WORK REQUIRED
Output every line of the data below, reproducing each one precisely as it appears.
::: ROWS
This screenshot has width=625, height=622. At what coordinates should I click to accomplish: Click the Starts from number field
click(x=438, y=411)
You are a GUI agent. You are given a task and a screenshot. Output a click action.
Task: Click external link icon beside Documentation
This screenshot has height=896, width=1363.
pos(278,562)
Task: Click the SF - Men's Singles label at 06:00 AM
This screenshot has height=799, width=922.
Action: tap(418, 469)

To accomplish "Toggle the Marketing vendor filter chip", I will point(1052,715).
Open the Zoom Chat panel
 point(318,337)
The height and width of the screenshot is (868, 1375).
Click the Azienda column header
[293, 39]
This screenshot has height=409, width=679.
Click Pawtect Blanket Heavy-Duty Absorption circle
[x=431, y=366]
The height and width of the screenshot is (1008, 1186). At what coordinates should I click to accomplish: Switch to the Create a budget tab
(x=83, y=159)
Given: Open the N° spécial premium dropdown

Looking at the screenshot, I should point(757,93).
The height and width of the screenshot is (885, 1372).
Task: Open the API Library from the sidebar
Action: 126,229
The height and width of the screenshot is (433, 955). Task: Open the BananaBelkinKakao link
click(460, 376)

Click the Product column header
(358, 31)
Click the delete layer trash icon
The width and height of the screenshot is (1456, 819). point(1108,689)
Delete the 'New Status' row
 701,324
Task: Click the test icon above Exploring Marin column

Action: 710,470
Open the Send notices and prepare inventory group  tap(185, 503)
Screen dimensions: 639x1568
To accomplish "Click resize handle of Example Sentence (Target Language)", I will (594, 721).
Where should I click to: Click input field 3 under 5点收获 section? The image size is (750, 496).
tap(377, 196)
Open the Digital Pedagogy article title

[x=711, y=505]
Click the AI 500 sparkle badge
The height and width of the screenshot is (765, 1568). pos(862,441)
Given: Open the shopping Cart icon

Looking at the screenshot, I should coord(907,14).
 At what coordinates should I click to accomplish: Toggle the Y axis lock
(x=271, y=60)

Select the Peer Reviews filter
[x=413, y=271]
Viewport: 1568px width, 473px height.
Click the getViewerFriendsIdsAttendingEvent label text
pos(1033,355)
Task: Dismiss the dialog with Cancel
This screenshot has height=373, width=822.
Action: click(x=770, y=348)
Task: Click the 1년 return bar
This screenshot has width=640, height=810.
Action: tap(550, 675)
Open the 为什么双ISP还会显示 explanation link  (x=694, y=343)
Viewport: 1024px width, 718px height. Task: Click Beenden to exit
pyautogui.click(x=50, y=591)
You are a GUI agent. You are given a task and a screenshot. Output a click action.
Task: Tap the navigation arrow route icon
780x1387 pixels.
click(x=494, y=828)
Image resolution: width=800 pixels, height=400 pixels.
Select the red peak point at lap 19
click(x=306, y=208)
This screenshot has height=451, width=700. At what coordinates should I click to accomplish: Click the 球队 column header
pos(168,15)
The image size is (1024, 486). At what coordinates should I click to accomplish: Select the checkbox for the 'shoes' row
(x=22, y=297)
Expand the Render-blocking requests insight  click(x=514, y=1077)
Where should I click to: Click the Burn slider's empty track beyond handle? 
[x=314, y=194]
::::::
RESPONSE FOR THIS EXERCISE
This screenshot has width=625, height=622. At what coordinates should I click to accomplish: Click the Starts from number field
click(x=438, y=411)
You are a GUI agent. You are given a task and a screenshot. Output a click action.
Task: Click external link icon beside Documentation
This screenshot has height=896, width=1363.
pos(278,562)
Task: Click the SF - Men's Singles label at 06:00 AM
This screenshot has height=799, width=922.
Action: tap(418, 469)

To accomplish "Toggle the Marketing vendor filter chip", I will point(1052,715).
Open the Zoom Chat panel
 point(318,337)
The height and width of the screenshot is (868, 1375).
Click the Azienda column header
[293, 39]
This screenshot has height=409, width=679.
Click Pawtect Blanket Heavy-Duty Absorption circle
[x=431, y=366]
The height and width of the screenshot is (1008, 1186). At what coordinates should I click to accomplish: Switch to the Create a budget tab
(x=83, y=159)
Given: Open the N° spécial premium dropdown

Looking at the screenshot, I should point(757,93).
The height and width of the screenshot is (885, 1372).
Task: Open the API Library from the sidebar
Action: 126,229
The height and width of the screenshot is (433, 955). Task: Open the BananaBelkinKakao link
click(460, 376)

Click the Product column header
(358, 31)
Click the delete layer trash icon
The width and height of the screenshot is (1456, 819). point(1108,689)
Delete the 'New Status' row
 701,324
Task: Click the test icon above Exploring Marin column

Action: 710,470
Open the Send notices and prepare inventory group  tap(185, 503)
Screen dimensions: 639x1568
To accomplish "Click resize handle of Example Sentence (Target Language)", I will (594, 721).
Where should I click to: Click input field 3 under 5点收获 section? The image size is (750, 496).
tap(377, 196)
Open the Digital Pedagogy article title

[x=711, y=505]
Click the AI 500 sparkle badge
The height and width of the screenshot is (765, 1568). pos(862,441)
Given: Open the shopping Cart icon

Looking at the screenshot, I should coord(907,14).
 At what coordinates should I click to accomplish: Toggle the Y axis lock
(x=271, y=60)

Select the Peer Reviews filter
[x=413, y=271]
Viewport: 1568px width, 473px height.
Click the getViewerFriendsIdsAttendingEvent label text
pos(1033,355)
Task: Dismiss the dialog with Cancel
This screenshot has height=373, width=822.
Action: click(x=770, y=348)
Task: Click the 1년 return bar
This screenshot has width=640, height=810.
Action: tap(550, 675)
Open the 为什么双ISP还会显示 explanation link  (x=694, y=343)
Viewport: 1024px width, 718px height. Task: Click Beenden to exit
pyautogui.click(x=50, y=591)
You are a GUI agent. You are given a task and a screenshot. Output a click action.
Task: Tap the navigation arrow route icon
780x1387 pixels.
click(x=494, y=828)
Image resolution: width=800 pixels, height=400 pixels.
Select the red peak point at lap 19
click(x=306, y=208)
This screenshot has height=451, width=700. At what coordinates should I click to accomplish: Click the 球队 column header
pos(168,15)
The image size is (1024, 486). At what coordinates should I click to accomplish: Select the checkbox for the 'shoes' row
(x=22, y=297)
Expand the Render-blocking requests insight  click(x=514, y=1077)
Where should I click to: Click the Burn slider's empty track beyond handle? 
[x=314, y=194]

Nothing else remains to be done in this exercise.